Les principaux responsables de l’opposition sont des quinquagénaires (André Mba Obame, Jean de Dieu Moukagni Iwangou, Paul Marie Gondjout, Jean-Pierre Rougou, etc.), des sexagénaires (Jean Eyéghé Ndong, Jean-Clément Didjob Divungi di Ndinge, Luc Bengono Nsi, Pierre Amoughé Mba, etc.), mais aussi quelques septuagénaires tels que Zacharie Myboto, Casimir Oyé Mba et Jean Ping. Réunis au sein du Front de l’opposition pour l’alternance, ils demandent la mise en place d’une véritable démocratie au Gabon, au même titre que d’autres leaders tels que Jules Bourdès Ogouliguendé, 76 ans, Louis-Gaston Mayila, 68 ans, et Pierre-Claver Maganga Moussavou, 63 ans. Depuis quelques mois en effet, ils sont l’objet d’entrave à la circulation et leurs manifestations politiques sont régulièrement interdites, comme l’est leur accès aux médias publics.

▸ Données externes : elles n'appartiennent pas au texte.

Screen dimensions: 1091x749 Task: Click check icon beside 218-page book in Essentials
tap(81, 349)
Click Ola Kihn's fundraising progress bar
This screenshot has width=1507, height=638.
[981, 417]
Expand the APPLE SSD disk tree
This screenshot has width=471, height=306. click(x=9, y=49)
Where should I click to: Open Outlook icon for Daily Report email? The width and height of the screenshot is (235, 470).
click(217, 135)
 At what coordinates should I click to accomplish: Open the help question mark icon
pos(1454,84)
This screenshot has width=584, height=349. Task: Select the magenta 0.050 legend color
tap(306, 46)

«Un jour, ils sont venus chercher les juifs, je n’ai rien dit parce que je n’étais pas juif,…»
Face à la posture des leaders de l’opposition, la présidence de la République par le truchement des médias qui lui sont proches et même par des collaborateurs dont la proximité d’avec le chef de l’Etat est connue, n’opposent que l’injure, l’invective et veulent imposer un débat sur l’âge. Devant une telle réalité, il est surprenant de ne pas entendre de réaction de la part d’hommes de la trempe d’Antoine de Padoue Mboumbou Miyakou (78 ans)à, Jean-Boniface Assélé (76 ans), Jean-François Ntoutoume Emane (75 ans), Paul Mba Abessole (75 ans), Jean-Pierre Lemboumba Lepandou (75 ans), Rose Francine Rogombé (73 ans), Michel Essonghé (73 ans), Daniel Ona Ondo (70 ans), ou Guy Nzouba Ndama, 68 ans,…

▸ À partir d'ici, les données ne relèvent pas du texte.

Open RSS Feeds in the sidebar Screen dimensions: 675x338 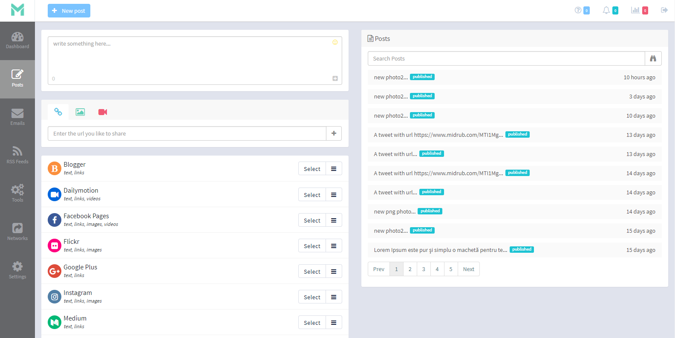[x=17, y=155]
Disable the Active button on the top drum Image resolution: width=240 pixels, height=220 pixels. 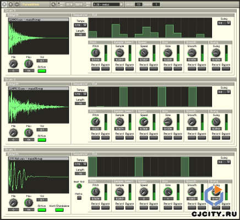pyautogui.click(x=42, y=71)

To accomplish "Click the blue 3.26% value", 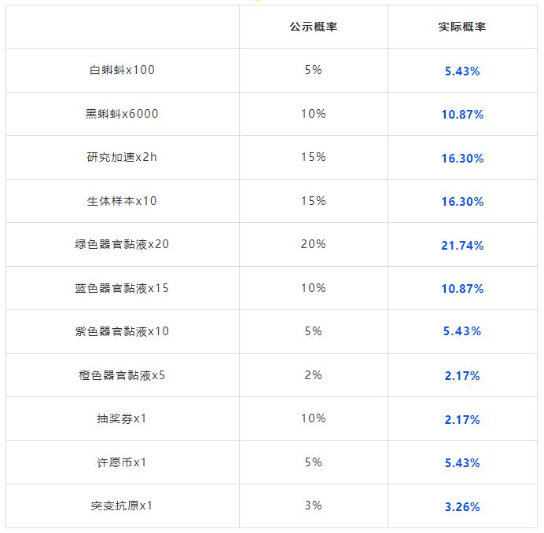I will pyautogui.click(x=461, y=507).
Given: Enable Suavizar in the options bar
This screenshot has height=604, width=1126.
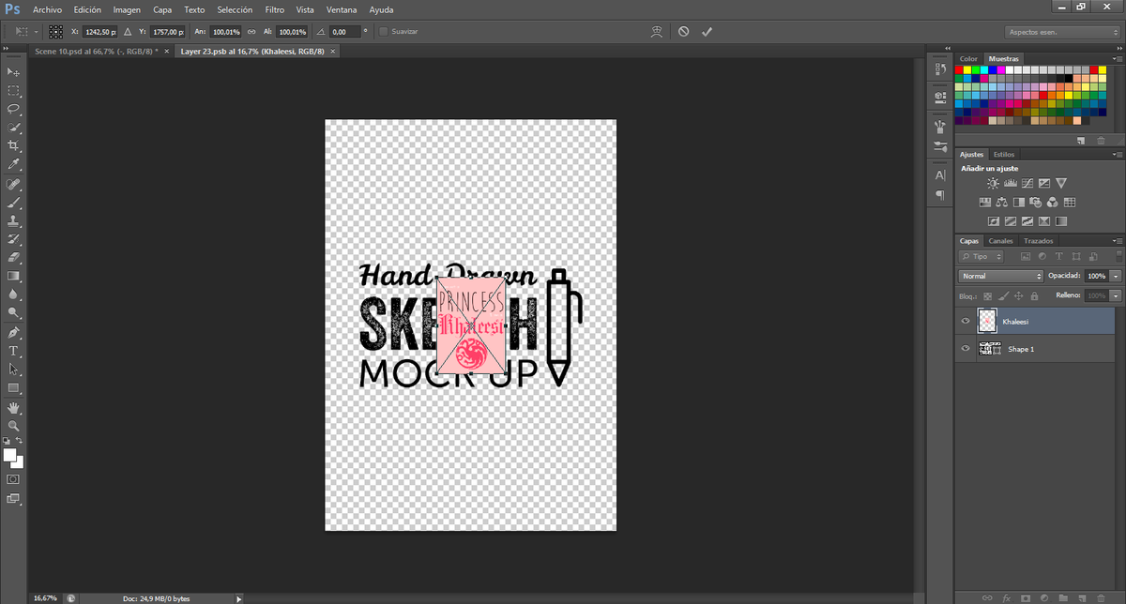Looking at the screenshot, I should point(383,31).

Si, comme l’a récemment écrit ici Roxane Bouenguidi, les jeunes collaborateurs du président de la République, eux, sont «des habitués de la fontaine de jouvence» et resteront d’éternels jeunes, l’on peut trouver surprenant que personne parmi les «grands anciens» du Parti démocratique gabonais (PDG), personne parmi les grands anciens de la majorité présidentielle, n’a condamné ce débat nauséeux, n’a réfuté cette stigmatisation. Pas d’homme qui prenne de la hauteur, pas de son discordant, pas un mot plus haut que l’autre. Où sont donc passés les démocrates ? Le Gabon dispose-t-il vraiment d’homme d’Etat – un homme qui n’ait pas peur d’éventuelles représailles ? Le Gabon dispose-t-il de grandes consciences ? De toute évidence, l’opinion ne peut comprendre ce silence. Dans certains pays, il arrive que des responsables politiques se désolidarisent d’un propos ou d’une parole d’une personnalité de leur camp, ou même d’une position de la formation politique à laquelle ils appartiennent.
«Après 55 ans, on entre dans le club des anciens»

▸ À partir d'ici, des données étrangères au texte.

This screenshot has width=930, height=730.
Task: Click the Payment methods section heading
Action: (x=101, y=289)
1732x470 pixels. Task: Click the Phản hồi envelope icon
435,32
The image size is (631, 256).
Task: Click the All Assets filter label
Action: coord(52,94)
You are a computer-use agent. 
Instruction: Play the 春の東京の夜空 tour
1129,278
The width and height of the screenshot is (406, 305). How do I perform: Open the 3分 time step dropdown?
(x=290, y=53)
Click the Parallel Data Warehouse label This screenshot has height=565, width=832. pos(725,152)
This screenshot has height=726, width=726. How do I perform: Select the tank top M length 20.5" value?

Alors qu’il était dans les camps de concentration, le pasteur Martin Niemöller (1892-1984) avait écrit : «Quand les nazis sont venus chercher les communistes, je n’ai rien dit, je n’étais pas communiste. Quand ils sont venus chercher les syndicalistes, je n’ai rien dit, je n’étais pas syndicaliste. Quand ils sont venus chercher les juifs, je n’ai pas protesté, je n’étais pas juif. Quand ils sont venus chercher les catholiques, je n’ai pas protesté, je n’étais pas catholique. Puis ils sont venus me chercher et il ne restait personne pour protester». Autrement dit, le mutisme n’est pas fécond, il n’est pas de bon aloi dans certaines situations. On dit d’ailleurs chez nous, «quand on égorge le canard, le coq voit», comme dire à quand mon tour ?
Les grands anciens du PDG et de la majorité devraient réaliser à quel point ce débat basé sur le sectarisme et la stigmatisation déplaît à une grande partie de l’opinion. Et il n’est pas sûr qu’une condamnation vienne d’Ali Bongo. En 2009, par exemple, répondant, lors de la campagne électorale, à une question d’un journaliste sur son manque de réaction face au propos d’Alfred Nguia Banda interdisant à tout candidat à la présidentielle non-originaire du Haut-Ogooué de fouler le sol altogovéen, Ali Bongo avait simplement répondu : «je n’ai pas réagi non plus lorsque certaines personnes ont demandé que je ne mette pas pied dans l’Ogooué-Maritime».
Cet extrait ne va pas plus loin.